Coming off a solid 12th-place finish in the most recent event on the Truck Series tour -- the Sam's Town 400 at Texas Motor Speedway last weekend -- Cookand his No. 59 HT Motorsports Toyota Tundra team arefirmly focused on this weekend's event at Michigan, a track which is close to his heart and racing roots.
"Michigan is my favorite race track for several reasons," said Cook. "I grew up less than 45 minutes from the track. Our family used to camp out and I attended several NASCAR Winston Cup (now Nextel) races there in what I like to call the 'chrome bumper days' -- back in the late 1970s and early 1980s when you had guys like Richard Petty, David Pearson, Bobby Allison and others leading the charge. They were the heroes of our sport and it was awesome to see them race around that track.
"I got my first opportunity to race at Michigan in the inaugural NASCAR Craftsman Truck Series race there in 1999," Cook continued. "Given my family history there, that was and still is a big thrill for me. I've always been very competitive there, but I've never had the kind of results that I thought we deserved. The last two years, I thought I had a truck that could win the race, but we came up short in each event."
Cook hopes to continue his climb in the Truck Series standings when the green flag drops on this year's Michigan 200 this Saturday. After joining the HT Motorsports Toyota Tundra team during the off season, Cook suffered through a fiery crash in the season-opening event at Daytona and a sub-par performance the following week at California. Since then, he has climbed from 29th to 12th in the NCTS championship standings thanks to seven-straight solid performances - a streak he hopes to continue in his 250th start at Michigan this weekend.
"To have my 250th career Truck Series start at what I consider my true, hometown track -- Michigan Speedway - is a very big deal to me," said Cook "It's not something I set out to achieve. I never thought I'd compete in 250 NASCAR Craftsman Truck Series races, and it's not a goal where I looked at the calendar and said 'I want to do that at Michigan.' It's just something that's worked out that way. To do both is more than I ever dreamed of."

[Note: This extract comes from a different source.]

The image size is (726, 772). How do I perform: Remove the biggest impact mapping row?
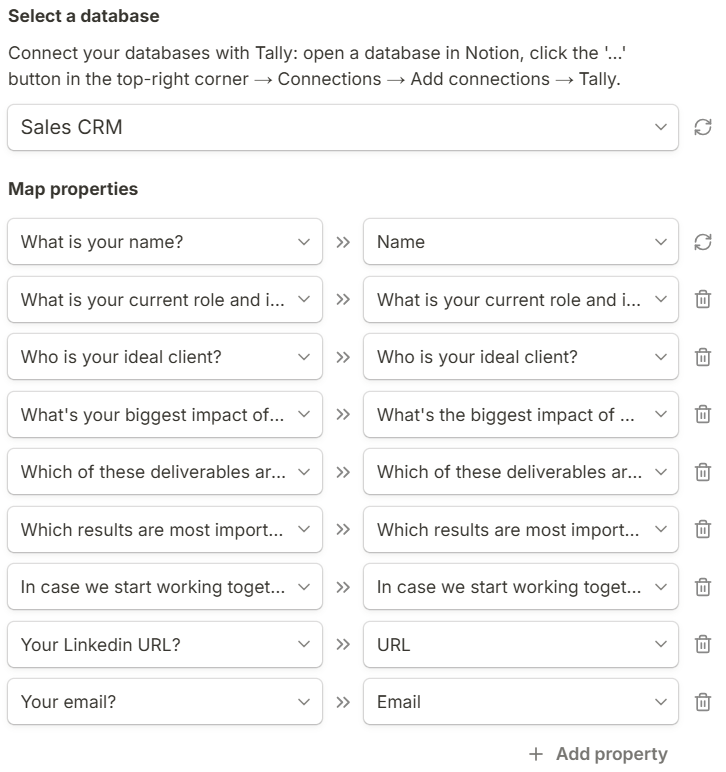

Whatever the results at Michigan this weekend, Cook, who is also the 'iron man' of the Truck Series with 231 consecutive starts dating back to the first race of the 1998 season, thinks there's plenty more races in his future before he decides to hang up his helmet.
"I hope to be here for another 250 races," said Cook. "I feel like I haven't reached my prime yet as a driver and that I have a lot of racing ahead of me. To be affiliated with Jim Harris (with Cook at left) and the HT Motorsports Toyota Tundra team is one of the best opportunities I've had in racing and I think we have a bright future together. I'm proud to have competed in 250 NASCAR Craftsman Truck Series races and I'm equally excited about the next 250 races on the schedule."